[Work required]: Return the data below in full, matching every line exactly.

Stored data entries
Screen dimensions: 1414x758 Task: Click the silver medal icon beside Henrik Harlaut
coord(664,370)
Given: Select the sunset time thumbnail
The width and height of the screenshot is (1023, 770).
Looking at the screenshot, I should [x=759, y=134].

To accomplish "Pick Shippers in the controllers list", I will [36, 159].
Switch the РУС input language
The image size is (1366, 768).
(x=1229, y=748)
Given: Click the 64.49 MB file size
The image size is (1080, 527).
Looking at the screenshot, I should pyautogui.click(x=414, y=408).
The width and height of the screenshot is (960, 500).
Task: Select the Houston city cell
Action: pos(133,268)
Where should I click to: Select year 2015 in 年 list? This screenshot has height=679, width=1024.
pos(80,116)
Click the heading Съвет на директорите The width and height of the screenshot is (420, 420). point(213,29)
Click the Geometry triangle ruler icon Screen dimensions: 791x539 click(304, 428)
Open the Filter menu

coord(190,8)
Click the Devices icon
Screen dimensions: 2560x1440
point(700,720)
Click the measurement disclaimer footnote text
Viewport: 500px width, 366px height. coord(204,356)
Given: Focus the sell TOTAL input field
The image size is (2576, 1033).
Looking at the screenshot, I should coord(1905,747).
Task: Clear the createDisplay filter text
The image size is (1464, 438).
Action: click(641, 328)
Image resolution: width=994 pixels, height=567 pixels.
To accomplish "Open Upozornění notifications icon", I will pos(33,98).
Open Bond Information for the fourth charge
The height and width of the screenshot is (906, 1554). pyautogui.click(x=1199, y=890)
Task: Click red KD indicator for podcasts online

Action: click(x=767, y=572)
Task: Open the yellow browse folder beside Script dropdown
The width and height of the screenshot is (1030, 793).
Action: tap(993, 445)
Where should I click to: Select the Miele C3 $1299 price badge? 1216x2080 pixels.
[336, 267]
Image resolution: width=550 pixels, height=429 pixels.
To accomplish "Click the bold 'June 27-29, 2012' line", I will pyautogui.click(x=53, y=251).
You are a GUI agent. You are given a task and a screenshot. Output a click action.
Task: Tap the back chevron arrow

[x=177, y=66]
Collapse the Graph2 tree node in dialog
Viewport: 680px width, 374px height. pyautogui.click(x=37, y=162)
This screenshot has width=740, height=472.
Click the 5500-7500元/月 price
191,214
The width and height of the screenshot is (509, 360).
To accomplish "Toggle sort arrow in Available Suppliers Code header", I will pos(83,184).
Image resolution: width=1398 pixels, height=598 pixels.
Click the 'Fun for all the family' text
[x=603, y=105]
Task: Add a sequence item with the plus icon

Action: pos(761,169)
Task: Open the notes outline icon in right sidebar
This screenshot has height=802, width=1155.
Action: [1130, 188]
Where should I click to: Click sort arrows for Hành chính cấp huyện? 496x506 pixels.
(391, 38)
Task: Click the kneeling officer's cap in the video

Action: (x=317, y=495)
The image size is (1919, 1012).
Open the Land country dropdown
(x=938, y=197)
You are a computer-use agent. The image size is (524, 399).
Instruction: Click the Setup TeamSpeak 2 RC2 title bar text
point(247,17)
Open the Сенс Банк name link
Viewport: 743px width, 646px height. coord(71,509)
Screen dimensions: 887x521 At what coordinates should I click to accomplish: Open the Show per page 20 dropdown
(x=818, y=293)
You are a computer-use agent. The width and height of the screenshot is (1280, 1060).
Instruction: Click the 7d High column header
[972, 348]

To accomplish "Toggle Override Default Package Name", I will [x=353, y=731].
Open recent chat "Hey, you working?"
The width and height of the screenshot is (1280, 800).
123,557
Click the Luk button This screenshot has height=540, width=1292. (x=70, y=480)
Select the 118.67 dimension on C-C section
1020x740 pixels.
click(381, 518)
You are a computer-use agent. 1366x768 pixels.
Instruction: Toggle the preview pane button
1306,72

[Solution to this exercise]:
Screen dimensions: 1414x758 Task: Click the silver medal icon beside Henrik Harlaut
coord(664,370)
Given: Select the sunset time thumbnail
The width and height of the screenshot is (1023, 770).
Looking at the screenshot, I should [x=759, y=134].

To accomplish "Pick Shippers in the controllers list", I will [36, 159].
Switch the РУС input language
The image size is (1366, 768).
(x=1229, y=748)
Given: Click the 64.49 MB file size
The image size is (1080, 527).
Looking at the screenshot, I should pyautogui.click(x=414, y=408).
The width and height of the screenshot is (960, 500).
Task: Select the Houston city cell
Action: pos(133,268)
Where should I click to: Select year 2015 in 年 list? This screenshot has height=679, width=1024.
pos(80,116)
Click the heading Съвет на директорите The width and height of the screenshot is (420, 420). point(213,29)
Click the Geometry triangle ruler icon Screen dimensions: 791x539 click(304, 428)
Open the Filter menu

coord(190,8)
Click the Devices icon
Screen dimensions: 2560x1440
point(700,720)
Click the measurement disclaimer footnote text
Viewport: 500px width, 366px height. coord(204,356)
Given: Focus the sell TOTAL input field
The image size is (2576, 1033).
Looking at the screenshot, I should coord(1905,747).
Task: Clear the createDisplay filter text
The image size is (1464, 438).
Action: click(641, 328)
Image resolution: width=994 pixels, height=567 pixels.
To accomplish "Open Upozornění notifications icon", I will pos(33,98).
Open Bond Information for the fourth charge
The height and width of the screenshot is (906, 1554). pyautogui.click(x=1199, y=890)
Task: Click red KD indicator for podcasts online

Action: click(x=767, y=572)
Task: Open the yellow browse folder beside Script dropdown
The width and height of the screenshot is (1030, 793).
Action: tap(993, 445)
Where should I click to: Select the Miele C3 $1299 price badge? 1216x2080 pixels.
[336, 267]
Image resolution: width=550 pixels, height=429 pixels.
To accomplish "Click the bold 'June 27-29, 2012' line", I will pyautogui.click(x=53, y=251).
You are a GUI agent. You are given a task and a screenshot. Output a click action.
Task: Tap the back chevron arrow

[x=177, y=66]
Collapse the Graph2 tree node in dialog
Viewport: 680px width, 374px height. pyautogui.click(x=37, y=162)
This screenshot has width=740, height=472.
Click the 5500-7500元/月 price
191,214
The width and height of the screenshot is (509, 360).
To accomplish "Toggle sort arrow in Available Suppliers Code header", I will pos(83,184).
Image resolution: width=1398 pixels, height=598 pixels.
Click the 'Fun for all the family' text
[x=603, y=105]
Task: Add a sequence item with the plus icon

Action: pos(761,169)
Task: Open the notes outline icon in right sidebar
This screenshot has height=802, width=1155.
Action: [1130, 188]
Where should I click to: Click sort arrows for Hành chính cấp huyện? 496x506 pixels.
(391, 38)
Task: Click the kneeling officer's cap in the video

Action: (x=317, y=495)
The image size is (1919, 1012).
Open the Land country dropdown
(x=938, y=197)
You are a computer-use agent. The image size is (524, 399).
Instruction: Click the Setup TeamSpeak 2 RC2 title bar text
point(247,17)
Open the Сенс Банк name link
Viewport: 743px width, 646px height. coord(71,509)
Screen dimensions: 887x521 At what coordinates should I click to accomplish: Open the Show per page 20 dropdown
(x=818, y=293)
You are a computer-use agent. The width and height of the screenshot is (1280, 1060).
Instruction: Click the 7d High column header
[972, 348]

To accomplish "Toggle Override Default Package Name", I will [x=353, y=731].
Open recent chat "Hey, you working?"
The width and height of the screenshot is (1280, 800).
123,557
Click the Luk button This screenshot has height=540, width=1292. (x=70, y=480)
Select the 118.67 dimension on C-C section
1020x740 pixels.
click(381, 518)
You are a computer-use agent. 1366x768 pixels.
Instruction: Toggle the preview pane button
1306,72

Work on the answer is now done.